Giuseppe Purich bounded up to the podium at Astoria Pool on Aug. 8 to receive his award for Outstanding Swimmer and Male Senior Citizen, during the venue’s annual celebration.
Last November, Purich, 84, suffered from a stroke that left the right side of his face paralyzed. However, the avid swimmer, who joined Astoria Pool’s Senior Splash program in 2006, wouldn’t let this obstacle get in his way.
“He is in awesome health,” Councilman Peter Vallone Jr. said. “He could probably play volleyball with me.”
The stroke also affects Purich’s balance and muscle strength. He says swimming has helped him manage back and leg pain, and regain mobility and balance.
Purich participates in the 31-year-old program’s water exercise class and “seniors only” lap swim for about an hour each session. During July and August, Senior Splash offers water aerobics, water ballet, instructional swimming and other classes — 184 seniors signed up this year. On average about 65 individuals participate.
Purich, who constantly chews gum to keep his jaw moving, mostly swims freestyle with the aid of flippers, but at times tries out the butterfly, said Blanca Saravia, a seniors program leader with the Department of Parks and Recreation. And although he rarely participates in the water ballet, with specialized choreography by Saravia, he occasionally joins the “learn to swim class,” she added. Purich is an advanced swimmer, but the back-to-basics class allows him to focus on lower-body strength.
“He consistently comes. He only has missed twice this year,” Saravia said.
A veteran of the Italian marines, Purich moved to New York in the 1970s from Venice, Italy. He worked in construction for 10 years and for the Transit Authority for 18 years.

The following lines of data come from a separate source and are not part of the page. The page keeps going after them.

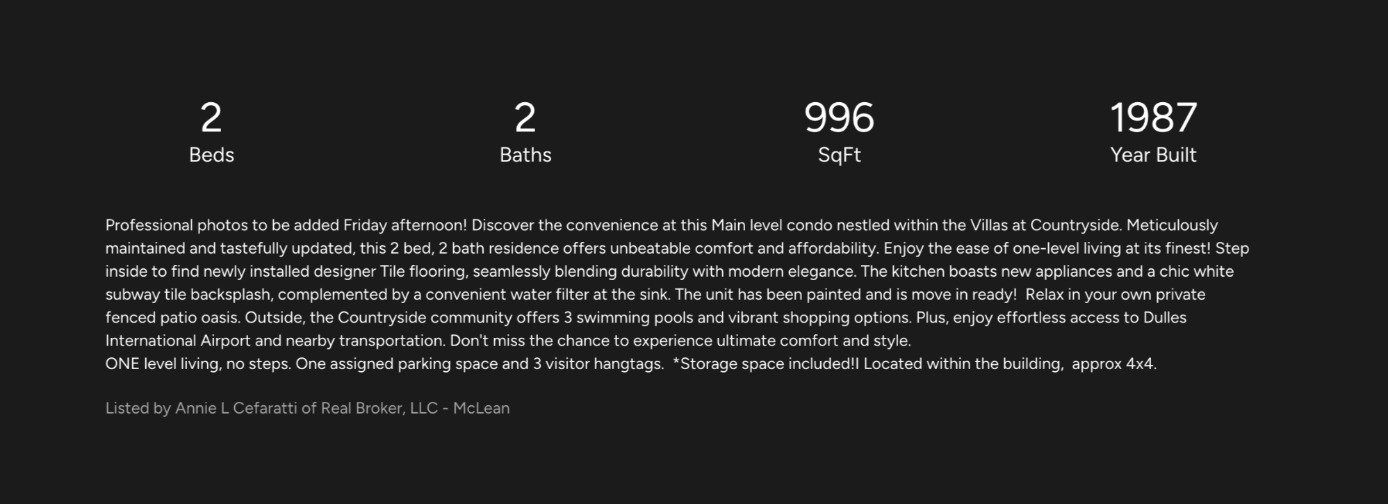
Task: Select the Year Built label
Action: [x=1153, y=155]
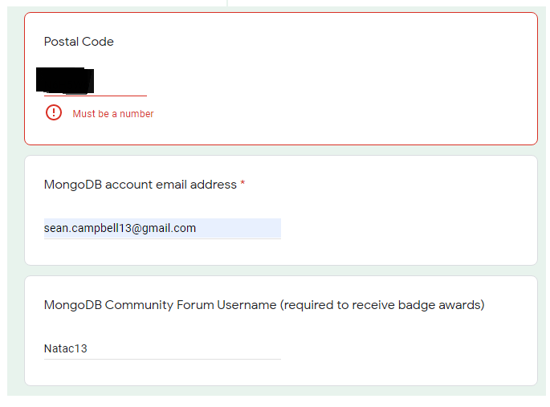
Task: Click the sean.campbell13@gmail.com email text
Action: click(x=120, y=228)
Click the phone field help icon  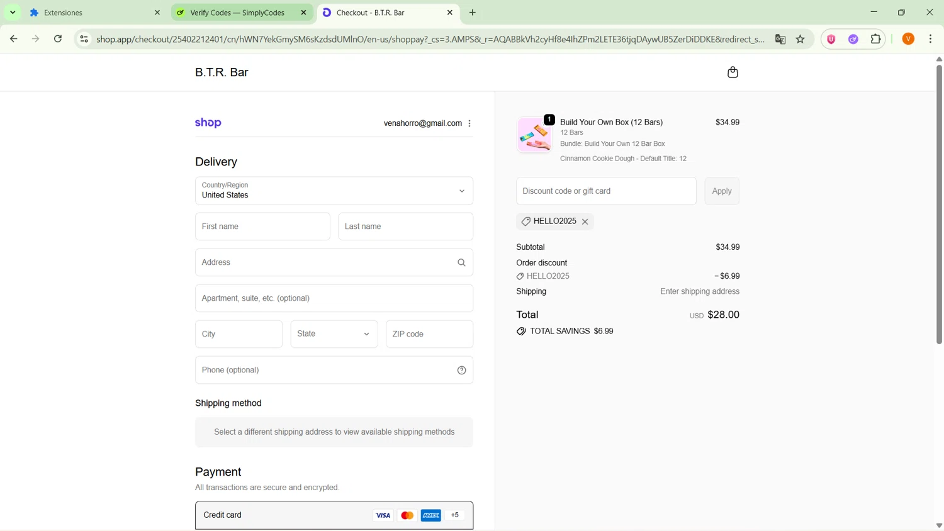[461, 370]
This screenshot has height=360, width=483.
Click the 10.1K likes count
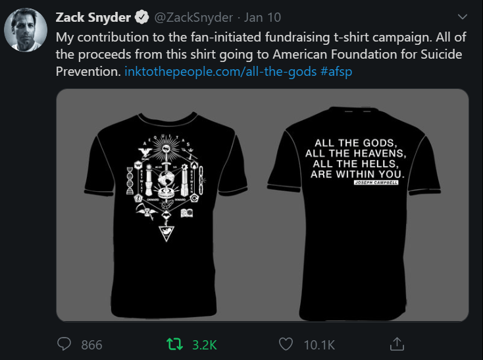pos(318,344)
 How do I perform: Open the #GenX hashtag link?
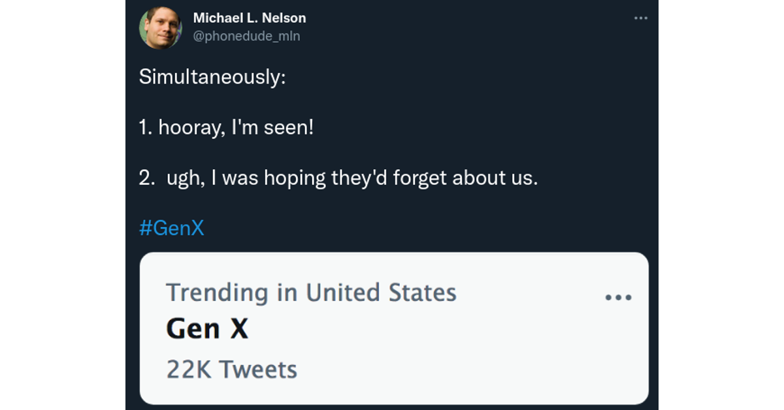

The swimming program, organized by the Department of Parks and Recreation, Community Board 1 and Catholic Charities, has given seniors and the disabled a time and place to exercise and socialize since 1981.
“It gives a sense of community,” participant Mary Tompkins said.
Seniors have full rein over a third of the Olympic-sized pool from 11 a.m. to 1 p.m. three days a week. The middle of the pool is open to the public and the far end is for individuals with disabilities, which allows Parks and Recreation employees to give them specialized attention.
“I would like it every day,” senior participant Maryann Farrell said.
When: Through Aug. 24, Mon., Wed. and Fri. 11 a.m. to 1 p.m.